ちなみに「スタートアップ修復で PC を修復できませんでした」というタイトルに、[詳細オプション]を押してその他のオプションで PC の修復を試すか、[シャットダウン]を押して PC の電源を切ってください。という完了画面の場合もあります。メッセージが多少違いますが、解決方法はどちらも同じです。

ただし、同じ自動修復のトラブルでも「今回のような完了画面までは進まない」、以下の症状は原因が違いまして解決方法も変わります。症状が違う場合はリンク先ページで解決方法をご確認いただければと思います。

注意点としましては、自動修復が 3 時間経っても完了しない場合は異常です。ちなみに、自動修復が完了するなら部品故障は考えられないのですが、あんまりにも時間がかかる場合はハードディスク故障の可能性もあります。データを壊してしまう恐れもありましてデータが重要という場合はご注意ください。3 時間を超えたら強制終了されたほうが良いと思います。

それでは、自動修復「 PC が正常に起動しませんでした」で Windows10 が起動しない時の原因と修復方法をレポートします。

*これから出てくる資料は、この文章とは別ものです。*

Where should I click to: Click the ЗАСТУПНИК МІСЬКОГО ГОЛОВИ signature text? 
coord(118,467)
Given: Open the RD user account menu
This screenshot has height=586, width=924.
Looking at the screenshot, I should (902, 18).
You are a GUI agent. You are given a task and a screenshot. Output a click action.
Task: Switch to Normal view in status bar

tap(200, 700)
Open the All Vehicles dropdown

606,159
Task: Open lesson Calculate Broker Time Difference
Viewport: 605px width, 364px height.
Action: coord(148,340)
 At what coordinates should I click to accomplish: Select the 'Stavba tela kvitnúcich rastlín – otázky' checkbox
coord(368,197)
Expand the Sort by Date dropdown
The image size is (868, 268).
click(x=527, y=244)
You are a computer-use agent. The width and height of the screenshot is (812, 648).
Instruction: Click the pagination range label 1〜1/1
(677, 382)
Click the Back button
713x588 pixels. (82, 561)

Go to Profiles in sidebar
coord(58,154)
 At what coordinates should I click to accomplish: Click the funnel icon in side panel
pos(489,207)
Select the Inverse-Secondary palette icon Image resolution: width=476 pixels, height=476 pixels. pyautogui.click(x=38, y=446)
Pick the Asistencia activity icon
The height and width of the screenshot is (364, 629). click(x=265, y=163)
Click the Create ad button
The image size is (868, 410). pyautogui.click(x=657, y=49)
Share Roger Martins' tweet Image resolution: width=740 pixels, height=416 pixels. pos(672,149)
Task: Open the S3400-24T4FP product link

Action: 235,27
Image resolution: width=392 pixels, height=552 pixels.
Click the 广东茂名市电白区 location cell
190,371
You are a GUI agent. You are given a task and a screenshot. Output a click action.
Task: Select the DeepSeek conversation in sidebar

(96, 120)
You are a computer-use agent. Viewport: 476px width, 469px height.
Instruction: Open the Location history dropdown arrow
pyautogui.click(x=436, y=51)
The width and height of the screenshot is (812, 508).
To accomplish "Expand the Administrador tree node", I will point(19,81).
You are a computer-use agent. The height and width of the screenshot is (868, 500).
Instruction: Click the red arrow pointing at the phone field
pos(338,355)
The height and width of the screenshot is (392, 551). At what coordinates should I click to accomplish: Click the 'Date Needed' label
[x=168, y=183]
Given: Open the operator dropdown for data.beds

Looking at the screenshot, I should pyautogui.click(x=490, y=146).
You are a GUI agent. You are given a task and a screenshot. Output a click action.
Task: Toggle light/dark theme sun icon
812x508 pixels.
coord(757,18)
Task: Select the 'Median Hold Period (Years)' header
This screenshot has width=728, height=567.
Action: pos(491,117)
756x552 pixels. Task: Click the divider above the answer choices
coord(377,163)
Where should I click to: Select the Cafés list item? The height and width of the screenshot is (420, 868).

*この記事は「パソコンが苦手な方でも安心してできるメンテナンス」を目指しています。秋葉原で対面のパソコン修理をしておりまして、お客様よりお伺いする話から、これは試していただきたいこと、これはやらないほうがよいことなどをまとめた超入門編のトラブルシューティングを書きました。

  1. 自動修復が失敗する原因
  2. 「 PC が正常に起動しませんでした」 5 つの修復方法(動画)
  3. 増設部品の取り外し
  4. UEFI ファームウェアの設定
  5. 回復ドライブからの「スタートアップ修復」
  6. 回復ドライブから「更新プログラムのアンインストール」
  7. 回復ドライブからの「システムの復元」
  8. 万が一、お困りときは…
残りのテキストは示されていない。